Hikmah Tertutupnya Tabir Alam Ghaib bagi Umat Manusia
Para pembaca, tidaklah Allah Subhanahu wa Ta’ala memutuskan dan
menentukan suatu perkara kecuali (pasti) selalu ada hikmah di baliknya.
Demikian pula halnya dengan alam ghaib, yang tabirnya tertutup bagi
umat manusia.
Di antara hikmahnya adalah sebagai ujian bagi umat
manusia, apakah mereka termasuk orang yang beriman dengan perkara ghaib
yang Allah dan Rasul-Nya beritakan tersebut, ataukah justru
mengingkarinya....?!
Asy-Syaikh Muhammad bin Shalih Al-Utsaimin berkata:
“Bahwasanya alam
barzah (kubur) termasuk perkara ghaib yang tidak bisa dijangkau oleh
panca indera. Jika bisa dijangkau oleh panca indera, niscaya tidak ada
lagi fungsi keimanan terhadap perkara ghaib (yang Allah dan Rasul-Nya
beritakan, -pen.), dan tidak ada lagi perbedaan antara orang-orang yang
mengimaninya dengan yang mengingkarinya.” (Syarh Tsalatsatil Ushul,
hal. 109)
Di antara hikmahnya pula adalah untuk keseimbangan hidup umat manusia
antara suka dan duka, cemas dan harapan di dalam mengarungi kehidupan
dunia ini. Cobalah anda renungkan, bagaimanakah jika seandainya setiap
orang mengetahui semua yang akan terjadi? Tentu kehidupannya akan
sangat kacau dan tidak mendapatkan ketentraman.
______________________________
### [TUGAS ANDA]
Tolong salin seluruh teks tentang hikmah tertutupnya alam ghaib di atas tanpa mengubah satu kata atau tanda baca pun.

### [DATA UNTUK DIPERIKSA]
______________________________
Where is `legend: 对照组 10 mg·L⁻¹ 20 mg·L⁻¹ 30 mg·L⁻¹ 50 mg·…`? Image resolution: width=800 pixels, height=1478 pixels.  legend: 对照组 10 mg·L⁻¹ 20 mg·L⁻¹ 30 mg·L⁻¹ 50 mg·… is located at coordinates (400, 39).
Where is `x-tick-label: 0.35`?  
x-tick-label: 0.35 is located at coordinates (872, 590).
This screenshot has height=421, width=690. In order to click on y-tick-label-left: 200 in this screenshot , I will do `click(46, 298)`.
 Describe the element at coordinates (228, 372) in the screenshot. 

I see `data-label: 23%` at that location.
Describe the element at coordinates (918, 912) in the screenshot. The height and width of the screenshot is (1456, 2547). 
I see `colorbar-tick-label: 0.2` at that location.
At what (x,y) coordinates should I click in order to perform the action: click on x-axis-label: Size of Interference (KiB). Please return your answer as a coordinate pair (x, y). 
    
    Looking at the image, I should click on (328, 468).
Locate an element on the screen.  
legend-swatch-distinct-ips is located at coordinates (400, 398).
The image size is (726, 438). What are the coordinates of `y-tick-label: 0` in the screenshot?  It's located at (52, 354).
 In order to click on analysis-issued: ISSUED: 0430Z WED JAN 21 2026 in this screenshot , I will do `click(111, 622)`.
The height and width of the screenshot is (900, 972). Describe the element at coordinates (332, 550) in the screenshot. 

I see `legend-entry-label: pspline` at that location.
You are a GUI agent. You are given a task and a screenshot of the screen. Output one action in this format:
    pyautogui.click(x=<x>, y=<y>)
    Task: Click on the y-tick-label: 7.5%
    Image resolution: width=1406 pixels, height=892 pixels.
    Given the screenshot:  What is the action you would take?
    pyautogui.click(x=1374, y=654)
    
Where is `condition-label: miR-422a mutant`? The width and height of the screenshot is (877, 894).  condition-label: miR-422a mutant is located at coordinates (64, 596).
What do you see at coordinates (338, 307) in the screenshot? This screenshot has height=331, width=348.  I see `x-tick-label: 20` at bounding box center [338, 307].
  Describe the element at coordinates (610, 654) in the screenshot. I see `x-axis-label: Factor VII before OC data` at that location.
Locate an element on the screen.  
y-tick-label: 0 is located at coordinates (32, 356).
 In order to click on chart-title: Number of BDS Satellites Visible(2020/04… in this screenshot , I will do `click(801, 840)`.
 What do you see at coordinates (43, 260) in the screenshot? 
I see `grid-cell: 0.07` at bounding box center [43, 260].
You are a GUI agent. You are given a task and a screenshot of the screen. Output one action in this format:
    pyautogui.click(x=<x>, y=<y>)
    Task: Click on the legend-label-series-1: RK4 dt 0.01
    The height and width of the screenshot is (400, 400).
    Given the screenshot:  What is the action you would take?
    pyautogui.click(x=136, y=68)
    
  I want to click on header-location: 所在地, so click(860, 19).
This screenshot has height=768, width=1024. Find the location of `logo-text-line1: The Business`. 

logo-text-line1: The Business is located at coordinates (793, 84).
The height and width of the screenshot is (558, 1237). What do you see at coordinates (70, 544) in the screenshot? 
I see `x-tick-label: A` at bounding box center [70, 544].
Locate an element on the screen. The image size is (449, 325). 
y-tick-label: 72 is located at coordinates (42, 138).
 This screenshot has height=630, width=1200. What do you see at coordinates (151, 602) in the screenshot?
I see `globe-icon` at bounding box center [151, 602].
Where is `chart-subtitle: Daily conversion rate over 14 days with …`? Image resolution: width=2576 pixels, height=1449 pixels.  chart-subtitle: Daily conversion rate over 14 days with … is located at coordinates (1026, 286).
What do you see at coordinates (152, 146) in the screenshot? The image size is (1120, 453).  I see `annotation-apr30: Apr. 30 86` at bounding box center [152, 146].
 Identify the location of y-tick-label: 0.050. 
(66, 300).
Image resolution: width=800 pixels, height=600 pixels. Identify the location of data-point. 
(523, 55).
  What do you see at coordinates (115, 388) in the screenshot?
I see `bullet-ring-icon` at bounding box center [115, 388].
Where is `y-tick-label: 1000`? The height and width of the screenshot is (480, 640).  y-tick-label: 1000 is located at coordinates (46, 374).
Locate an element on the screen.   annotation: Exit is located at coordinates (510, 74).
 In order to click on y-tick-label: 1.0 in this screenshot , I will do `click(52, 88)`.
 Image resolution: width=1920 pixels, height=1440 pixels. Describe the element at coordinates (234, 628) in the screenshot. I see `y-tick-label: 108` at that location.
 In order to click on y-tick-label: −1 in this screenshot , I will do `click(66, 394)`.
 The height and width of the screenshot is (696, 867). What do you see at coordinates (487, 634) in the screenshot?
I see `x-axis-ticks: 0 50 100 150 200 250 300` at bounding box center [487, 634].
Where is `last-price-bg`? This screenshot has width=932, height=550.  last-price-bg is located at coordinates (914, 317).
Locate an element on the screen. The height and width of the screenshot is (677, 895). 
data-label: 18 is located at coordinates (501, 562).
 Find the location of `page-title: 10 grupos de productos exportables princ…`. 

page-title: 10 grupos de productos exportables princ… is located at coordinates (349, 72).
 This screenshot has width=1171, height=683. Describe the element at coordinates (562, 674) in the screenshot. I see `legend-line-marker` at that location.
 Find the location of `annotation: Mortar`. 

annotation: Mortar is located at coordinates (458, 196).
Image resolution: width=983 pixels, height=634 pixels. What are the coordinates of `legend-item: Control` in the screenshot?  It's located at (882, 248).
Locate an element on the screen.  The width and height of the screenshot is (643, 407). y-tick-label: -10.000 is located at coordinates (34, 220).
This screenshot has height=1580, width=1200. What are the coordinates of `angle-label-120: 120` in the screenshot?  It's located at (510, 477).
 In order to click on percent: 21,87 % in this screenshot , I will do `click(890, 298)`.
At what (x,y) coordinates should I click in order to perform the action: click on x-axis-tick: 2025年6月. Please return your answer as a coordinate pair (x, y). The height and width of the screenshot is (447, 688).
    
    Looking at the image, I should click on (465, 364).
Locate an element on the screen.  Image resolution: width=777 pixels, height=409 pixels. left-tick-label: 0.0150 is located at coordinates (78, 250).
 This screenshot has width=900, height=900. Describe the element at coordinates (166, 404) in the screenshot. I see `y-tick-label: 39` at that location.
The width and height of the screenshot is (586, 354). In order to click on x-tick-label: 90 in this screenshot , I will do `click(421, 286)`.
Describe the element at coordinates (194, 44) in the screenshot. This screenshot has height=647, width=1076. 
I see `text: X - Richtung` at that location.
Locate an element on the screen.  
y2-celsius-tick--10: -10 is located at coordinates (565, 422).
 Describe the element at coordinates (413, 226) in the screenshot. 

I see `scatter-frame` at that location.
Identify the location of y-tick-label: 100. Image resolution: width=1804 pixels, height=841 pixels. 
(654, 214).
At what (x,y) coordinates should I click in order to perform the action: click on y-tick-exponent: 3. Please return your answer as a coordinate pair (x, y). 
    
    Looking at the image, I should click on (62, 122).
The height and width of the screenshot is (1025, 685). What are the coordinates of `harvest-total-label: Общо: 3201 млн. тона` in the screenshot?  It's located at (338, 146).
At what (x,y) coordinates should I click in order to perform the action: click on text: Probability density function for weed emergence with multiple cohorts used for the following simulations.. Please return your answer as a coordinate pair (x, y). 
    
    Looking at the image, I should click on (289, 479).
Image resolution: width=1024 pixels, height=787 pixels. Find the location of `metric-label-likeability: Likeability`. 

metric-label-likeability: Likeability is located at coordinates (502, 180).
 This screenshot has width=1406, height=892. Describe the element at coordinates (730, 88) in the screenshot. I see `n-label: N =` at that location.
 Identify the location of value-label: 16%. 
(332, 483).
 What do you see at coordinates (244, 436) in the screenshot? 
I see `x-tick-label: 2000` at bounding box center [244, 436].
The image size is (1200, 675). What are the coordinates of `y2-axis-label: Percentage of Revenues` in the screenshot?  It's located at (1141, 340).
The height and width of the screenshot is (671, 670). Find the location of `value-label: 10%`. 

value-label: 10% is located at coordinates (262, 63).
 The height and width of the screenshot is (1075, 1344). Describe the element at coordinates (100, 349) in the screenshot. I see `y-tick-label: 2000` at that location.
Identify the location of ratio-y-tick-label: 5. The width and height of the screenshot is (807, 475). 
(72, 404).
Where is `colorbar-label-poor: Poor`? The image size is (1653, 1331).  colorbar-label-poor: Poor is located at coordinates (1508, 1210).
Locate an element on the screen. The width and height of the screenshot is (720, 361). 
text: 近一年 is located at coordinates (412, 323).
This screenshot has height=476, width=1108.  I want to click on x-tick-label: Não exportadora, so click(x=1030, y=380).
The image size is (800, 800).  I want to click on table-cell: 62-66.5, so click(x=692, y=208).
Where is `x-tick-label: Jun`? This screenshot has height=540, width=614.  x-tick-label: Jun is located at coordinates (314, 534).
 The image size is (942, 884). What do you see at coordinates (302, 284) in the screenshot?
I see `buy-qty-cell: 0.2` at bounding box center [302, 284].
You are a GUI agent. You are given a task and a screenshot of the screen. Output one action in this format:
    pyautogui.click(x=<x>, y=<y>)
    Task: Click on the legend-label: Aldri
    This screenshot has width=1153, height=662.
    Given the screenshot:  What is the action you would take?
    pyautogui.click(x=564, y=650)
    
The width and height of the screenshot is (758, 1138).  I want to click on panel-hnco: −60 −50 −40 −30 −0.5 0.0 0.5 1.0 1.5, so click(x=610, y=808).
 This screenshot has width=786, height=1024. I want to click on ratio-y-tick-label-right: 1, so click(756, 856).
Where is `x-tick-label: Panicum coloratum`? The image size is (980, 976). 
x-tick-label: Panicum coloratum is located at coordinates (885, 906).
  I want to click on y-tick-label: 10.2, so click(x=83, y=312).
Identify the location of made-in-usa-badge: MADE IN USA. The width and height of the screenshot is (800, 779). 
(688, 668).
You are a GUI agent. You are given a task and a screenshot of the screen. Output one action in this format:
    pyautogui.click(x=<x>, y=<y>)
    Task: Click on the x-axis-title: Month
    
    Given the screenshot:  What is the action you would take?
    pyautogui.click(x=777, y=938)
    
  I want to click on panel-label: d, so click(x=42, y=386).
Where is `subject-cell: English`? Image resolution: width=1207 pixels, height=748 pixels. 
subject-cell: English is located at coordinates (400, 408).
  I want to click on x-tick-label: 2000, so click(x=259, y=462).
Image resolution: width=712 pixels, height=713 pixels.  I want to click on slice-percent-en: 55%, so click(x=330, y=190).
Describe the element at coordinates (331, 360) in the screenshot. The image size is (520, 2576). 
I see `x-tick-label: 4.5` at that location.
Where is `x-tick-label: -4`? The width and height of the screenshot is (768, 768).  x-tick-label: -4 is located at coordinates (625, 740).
______________________________
### [BAGIAN JAWABAN]
Hikmah Tertutupnya Tabir Alam Ghaib bagi Umat Manusia
Para pembaca, tidaklah Allah Subhanahu wa Ta’ala memutuskan dan
menentukan suatu perkara kecuali (pasti) selalu ada hikmah di baliknya.
Demikian pula halnya dengan alam ghaib, yang tabirnya tertutup bagi
umat manusia.
Di antara hikmahnya adalah sebagai ujian bagi umat
manusia, apakah mereka termasuk orang yang beriman dengan perkara ghaib
yang Allah dan Rasul-Nya beritakan tersebut, ataukah justru
mengingkarinya....?!
Asy-Syaikh Muhammad bin Shalih Al-Utsaimin berkata:
“Bahwasanya alam
barzah (kubur) termasuk perkara ghaib yang tidak bisa dijangkau oleh
panca indera. Jika bisa dijangkau oleh panca indera, niscaya tidak ada
lagi fungsi keimanan terhadap perkara ghaib (yang Allah dan Rasul-Nya
beritakan, -pen.), dan tidak ada lagi perbedaan antara orang-orang yang
mengimaninya dengan yang mengingkarinya.” (Syarh Tsalatsatil Ushul,
hal. 109)
Di antara hikmahnya pula adalah untuk keseimbangan hidup umat manusia
antara suka dan duka, cemas dan harapan di dalam mengarungi kehidupan
dunia ini. Cobalah anda renungkan, bagaimanakah jika seandainya setiap
orang mengetahui semua yang akan terjadi? Tentu kehidupannya akan
sangat kacau dan tidak mendapatkan ketentraman.